Observation data (J2000 epoch)
- Constellation: Serpens
- Right ascension: 15^{h} 44^{m} 33.8559^{s}
- Declination: +10° 17′ 35.33″
- Redshift: 0.035259
- Heliocentric radial velocity: 10,570 ± 4 km/s
- Distance: 514.6 ± 36.0 Mly (157.78 ± 11.05 Mpc)
- Apparent magnitude (V): 13.8

Characteristics
- Type: Scd
- Size: ~298,900 ly (91.63 kpc) (estimated)
- Apparent size (V): 1.2′ × 1.0′

Other designations
- IRAS F15421+1026, 2MASX J15443383+1017356, UGC 9998, MCG +02-40-012, PGC 55921, CGCG 078-058

= NGC 5988 =

Galaxy in the constellation Serpens

NGC 5988 is a large spiral galaxy in the constellation of Serpens. Its velocity with respect to the cosmic microwave background is 10697 ± 10 km/s, which corresponds to a Hubble distance of 157.78 ± 11.05 Mpc. However, one non-redshift measurement gives a much larger distance of 205.000 Mpc. It was discovered by American astronomer Lewis Swift on 17 April 1887.
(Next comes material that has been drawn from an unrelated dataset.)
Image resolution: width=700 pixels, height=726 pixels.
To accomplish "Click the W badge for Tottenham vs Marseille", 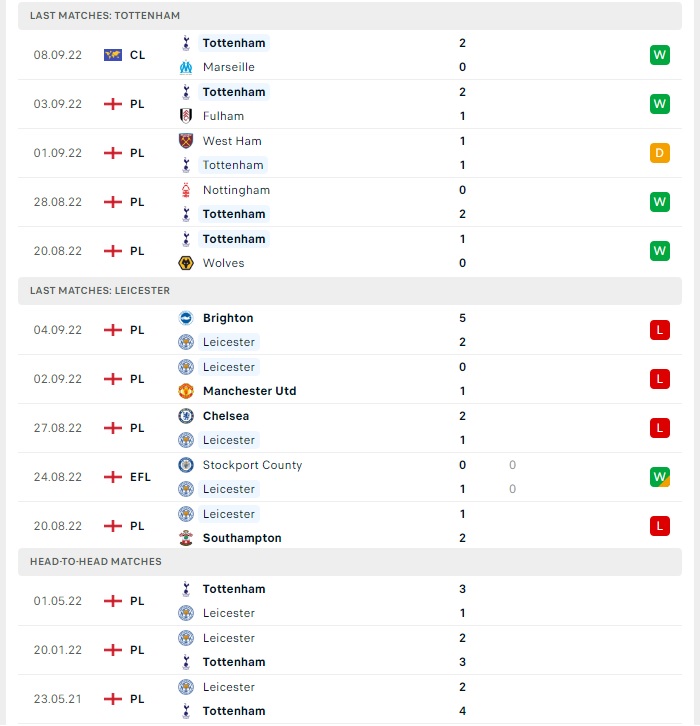I will pos(659,55).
NGC 5988 is a LINER galaxy, i.e. it has a type of nucleus that is defined by its spectral line emission which has weakly ionized or neutral atoms, while the spectral line emission from strongly ionized atoms is relatively weak.

One supernova has been observed in NGC 5988: SN 2023hbv (Type II, mag. 19.278) was discovered by ATLAS on 29 April 2023.